#### WHAT YOU WILL DO:
Copy all records verbatim.

#### Records from a collection:
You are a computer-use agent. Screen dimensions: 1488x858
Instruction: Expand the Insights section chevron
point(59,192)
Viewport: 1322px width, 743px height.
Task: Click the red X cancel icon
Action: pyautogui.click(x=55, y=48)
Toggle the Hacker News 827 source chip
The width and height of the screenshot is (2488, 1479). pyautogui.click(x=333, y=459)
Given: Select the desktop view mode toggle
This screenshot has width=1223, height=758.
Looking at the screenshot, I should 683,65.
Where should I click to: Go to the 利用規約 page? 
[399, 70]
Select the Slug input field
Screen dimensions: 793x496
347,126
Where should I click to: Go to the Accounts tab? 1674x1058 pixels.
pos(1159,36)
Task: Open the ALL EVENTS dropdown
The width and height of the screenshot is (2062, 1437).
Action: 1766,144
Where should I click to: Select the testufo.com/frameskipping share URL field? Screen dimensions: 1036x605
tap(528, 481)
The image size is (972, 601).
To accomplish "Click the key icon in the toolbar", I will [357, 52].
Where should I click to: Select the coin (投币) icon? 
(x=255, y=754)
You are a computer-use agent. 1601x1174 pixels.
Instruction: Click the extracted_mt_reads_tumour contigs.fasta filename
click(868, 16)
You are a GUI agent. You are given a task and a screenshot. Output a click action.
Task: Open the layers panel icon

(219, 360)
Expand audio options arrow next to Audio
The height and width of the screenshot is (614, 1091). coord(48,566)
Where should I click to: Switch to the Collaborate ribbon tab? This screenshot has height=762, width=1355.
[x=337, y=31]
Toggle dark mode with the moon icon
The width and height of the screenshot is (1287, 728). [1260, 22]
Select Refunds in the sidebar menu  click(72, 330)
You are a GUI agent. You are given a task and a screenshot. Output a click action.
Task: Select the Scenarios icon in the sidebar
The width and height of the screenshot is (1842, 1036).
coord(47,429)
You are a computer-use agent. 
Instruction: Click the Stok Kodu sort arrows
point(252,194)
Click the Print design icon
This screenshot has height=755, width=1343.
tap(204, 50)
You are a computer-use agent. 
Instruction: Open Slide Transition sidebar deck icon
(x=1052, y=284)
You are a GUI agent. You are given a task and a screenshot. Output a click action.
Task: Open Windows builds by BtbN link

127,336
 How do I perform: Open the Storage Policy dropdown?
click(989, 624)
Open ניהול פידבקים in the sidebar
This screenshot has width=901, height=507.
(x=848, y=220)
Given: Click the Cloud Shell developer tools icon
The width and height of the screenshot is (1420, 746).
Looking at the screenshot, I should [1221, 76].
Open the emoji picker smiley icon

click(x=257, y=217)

#### EXPECTED ANSWER:
You are a computer-use agent. Screen dimensions: 1488x858
Instruction: Expand the Insights section chevron
point(59,192)
Viewport: 1322px width, 743px height.
Task: Click the red X cancel icon
Action: pyautogui.click(x=55, y=48)
Toggle the Hacker News 827 source chip
The width and height of the screenshot is (2488, 1479). pyautogui.click(x=333, y=459)
Given: Select the desktop view mode toggle
This screenshot has width=1223, height=758.
Looking at the screenshot, I should 683,65.
Where should I click to: Go to the 利用規約 page? 
[399, 70]
Select the Slug input field
Screen dimensions: 793x496
347,126
Where should I click to: Go to the Accounts tab? 1674x1058 pixels.
pos(1159,36)
Task: Open the ALL EVENTS dropdown
The width and height of the screenshot is (2062, 1437).
Action: 1766,144
Where should I click to: Select the testufo.com/frameskipping share URL field? Screen dimensions: 1036x605
tap(528, 481)
The image size is (972, 601).
To accomplish "Click the key icon in the toolbar", I will [357, 52].
Where should I click to: Select the coin (投币) icon? 
(x=255, y=754)
You are a computer-use agent. 1601x1174 pixels.
Instruction: Click the extracted_mt_reads_tumour contigs.fasta filename
click(868, 16)
You are a GUI agent. You are given a task and a screenshot. Output a click action.
Task: Open the layers panel icon

(219, 360)
Expand audio options arrow next to Audio
The height and width of the screenshot is (614, 1091). coord(48,566)
Where should I click to: Switch to the Collaborate ribbon tab? This screenshot has height=762, width=1355.
[x=337, y=31]
Toggle dark mode with the moon icon
The width and height of the screenshot is (1287, 728). [1260, 22]
Select Refunds in the sidebar menu  click(72, 330)
You are a GUI agent. You are given a task and a screenshot. Output a click action.
Task: Select the Scenarios icon in the sidebar
The width and height of the screenshot is (1842, 1036).
coord(47,429)
You are a computer-use agent. 
Instruction: Click the Stok Kodu sort arrows
point(252,194)
Click the Print design icon
This screenshot has height=755, width=1343.
tap(204, 50)
You are a computer-use agent. 
Instruction: Open Slide Transition sidebar deck icon
(x=1052, y=284)
You are a GUI agent. You are given a task and a screenshot. Output a click action.
Task: Open Windows builds by BtbN link

127,336
 How do I perform: Open the Storage Policy dropdown?
click(989, 624)
Open ניהול פידבקים in the sidebar
This screenshot has width=901, height=507.
(x=848, y=220)
Given: Click the Cloud Shell developer tools icon
The width and height of the screenshot is (1420, 746).
Looking at the screenshot, I should [1221, 76].
Open the emoji picker smiley icon

click(x=257, y=217)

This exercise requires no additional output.